The Edith Farnsworth House, formerly the Farnsworth House, is a historical house designed and constructed by Ludwig Mies van der Rohe between 1945 and 1951. The house was constructed as a one-room weekend retreat in a rural setting in Plano, Illinois, about 60 miles (96 km) southwest of Chicago's downtown. The steel and glass house was commissioned by Edith Farnsworth.

Mies created a 1,500-square-foot (140 m2) structure that is widely recognized as an exemplar of International Style of architecture. The retreat was designated a National Historic Landmark in 2006, after being listed on the National Register of Historic Places in 2004. The house is owned and operated as a house museum by the National Trust for Historic Preservation.

In celebration of the 2018 Illinois Bicentennial, the Farnsworth House was selected as one of the Illinois 200 great places by the American Institute of Architects Illinois component (AIA Illinois) and was recognized by USA Today Travel magazine, as one of AIA Illinois' selections for Illinois "25 Must See Buildings".

History
Ludwig Mies van der Rohe was retained by Farnsworth to design a weekend retreat during a dinner party in 1945. The wealthy client wanted to build a very special work of modern architecture, however, toward the end of construction, a dispute arose between architect and client that interfered with completion of the building.

Farnsworth had purchased the wooded, nine-acre riverfront property from the publisher of the Chicago Tribune, Robert R. McCormick. Mies developed the design in time for it to be included in an exhibition on his work at the Museum of Modern Art in New York in 1947. After completion of design, the project was placed on hold awaiting an inheritance from an ailing aunt of Farnsworth. Mies was to act as the general contractor as well as architect. Work began in 1950 and was substantially completed in 1951. The commission was an ideal one for any architect, but was marred by a very publicized dispute between Farnsworth and Mies that began near the end of construction. The total cost of the house was $74,000 in 1951 ($734,635 in 2020 dollars). A cost overrun of $15,600 over the initially approved construction budget of $58,400, was due to escalating material prices resulting from inflationary commodities speculation (in anticipation of demand arising from the mobilization for the Korean War). Near the completion of construction, the architect filed a lawsuit for non-payment of $28,173 in construction costs. The owner then filed a counter suit for damages due to alleged malpractice. The architect's attorneys proved that Farnsworth had approved the plans and budget increases, and the court ordered the owner to pay her bills. Farnsworth's malpractice accusations were dismissed as unsubstantiated. It was a bitter and hollow victory for Mies, considering the painful publicity that followed.
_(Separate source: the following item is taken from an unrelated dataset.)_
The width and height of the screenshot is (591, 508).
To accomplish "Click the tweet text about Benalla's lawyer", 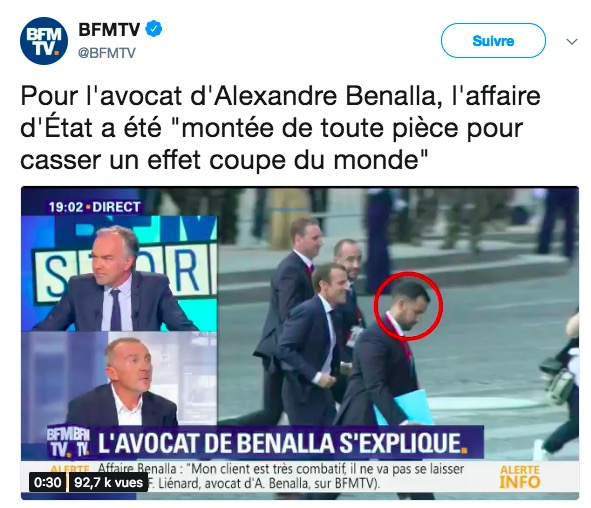I will [x=280, y=128].
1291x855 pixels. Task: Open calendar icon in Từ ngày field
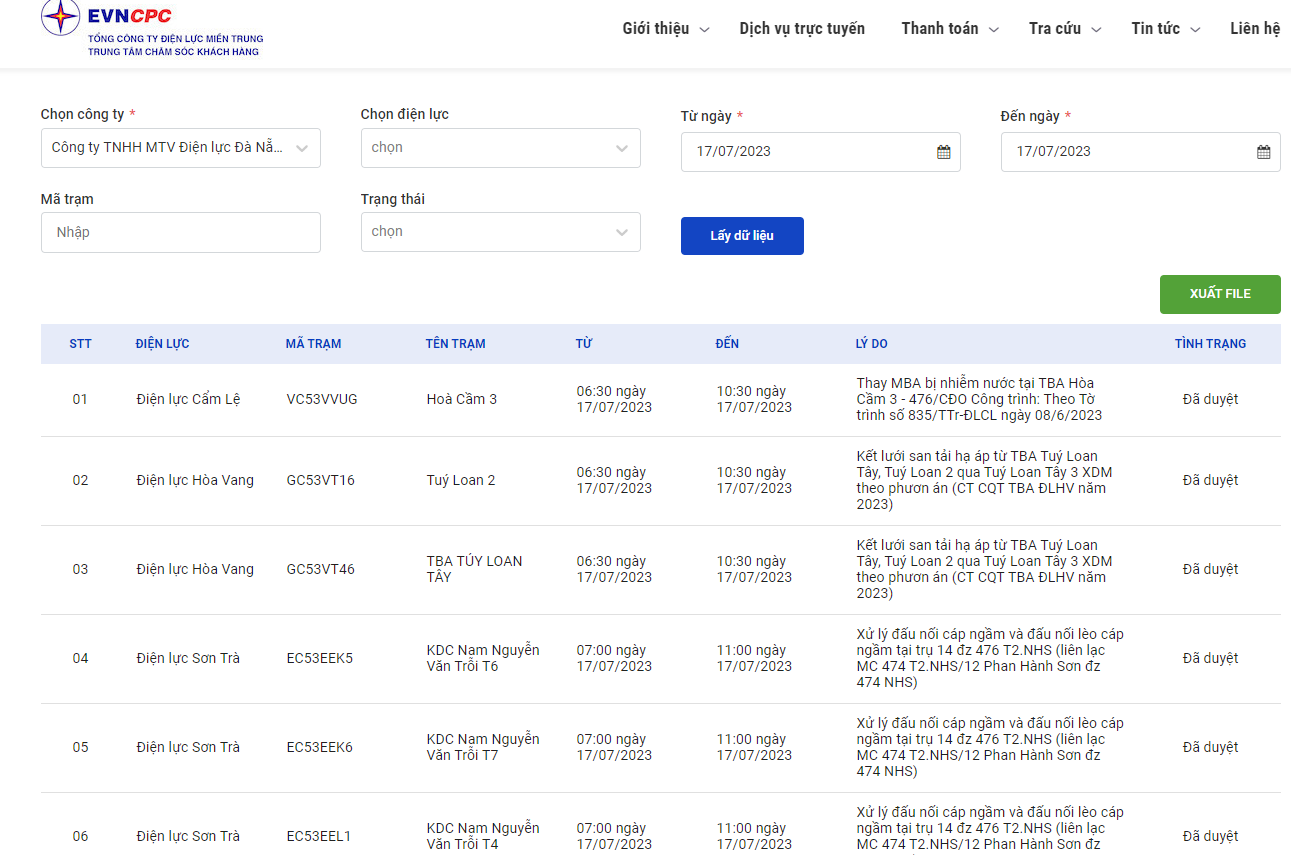943,152
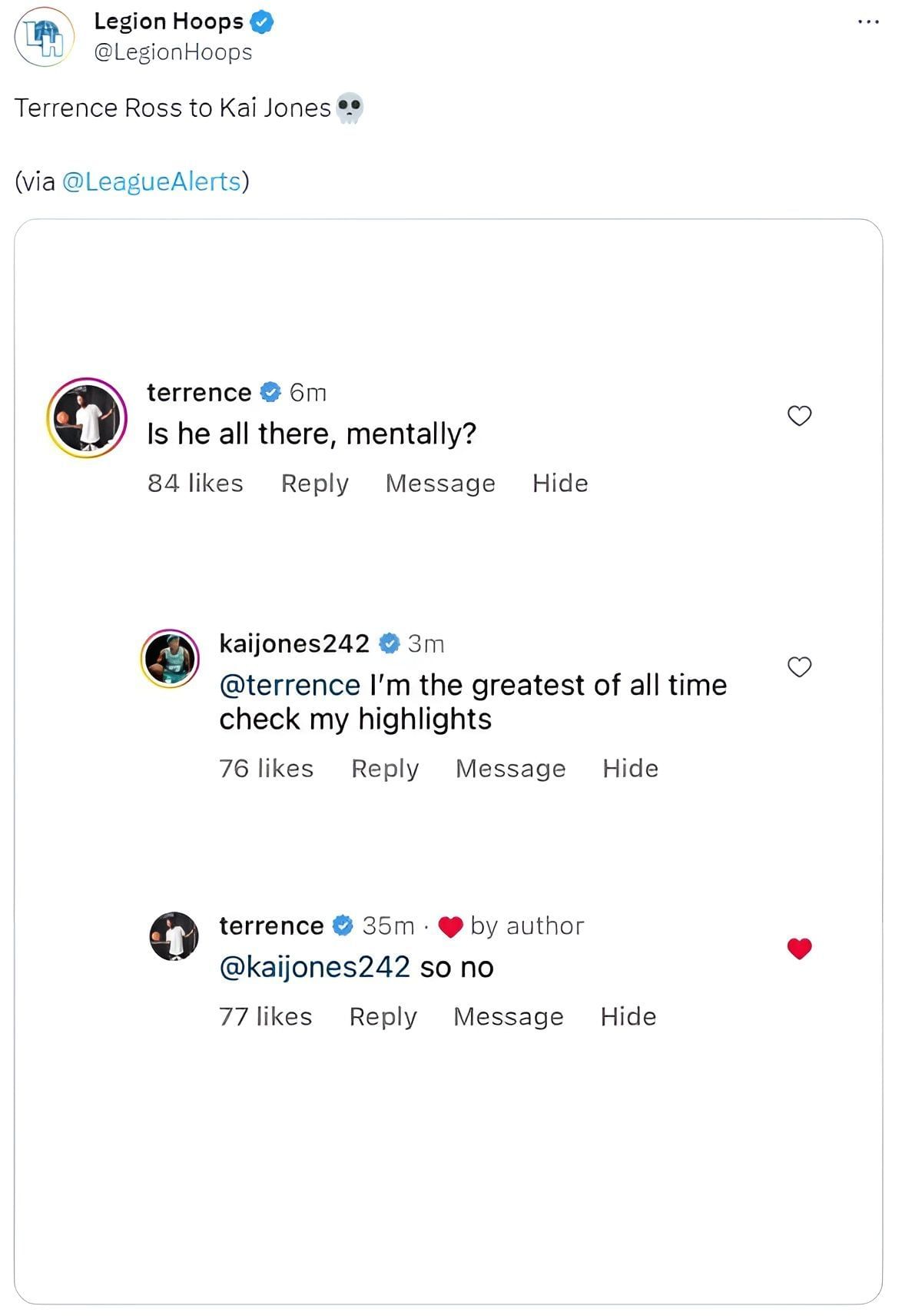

The conflict between the architect and the client resulted in an unfinished site and an unfurnished interior. The construction of a teak wardrobe closet and the system of bronze-framed screens to enclose the deck porch were completed to Mies' designs by his former employee, architect William Dunlap, and a local millworker who mediated between them. Mies never again communicated with Farnsworth, nor spoke publicly about their rumored relationship. Farnsworth continued to use the house as her weekend retreat for the next 21 years, often hosting architectural notables visiting to see the work of the world-famous architect.

Writing about the conflict in 1998, author Alice T. Friedman asserted that "[t]here is no evidence to suggest that [Farnsworth] sought to have her behavior challenged by the 'inner logic' of Mies's unyielding architectural vision; on the contrary, she seems to have had a clear idea about how she wanted to live and she expected the architect to respect her views... [S]he soon discovered that what Mies wanted, and what he had thought he had found in her, was a patron who would put her budget and her needs aside in favor of his own goals and dreams as an architect."

Encroachment and sale
In 1968, the local highway department condemned a  portion of the property adjoining the house for construction of a raised highway bridge over the Fox River, encroaching upon the original setting of the design. Farnsworth sued to stop the project, but lost the court case. She sold the house in 1972, retiring to her villa in Italy.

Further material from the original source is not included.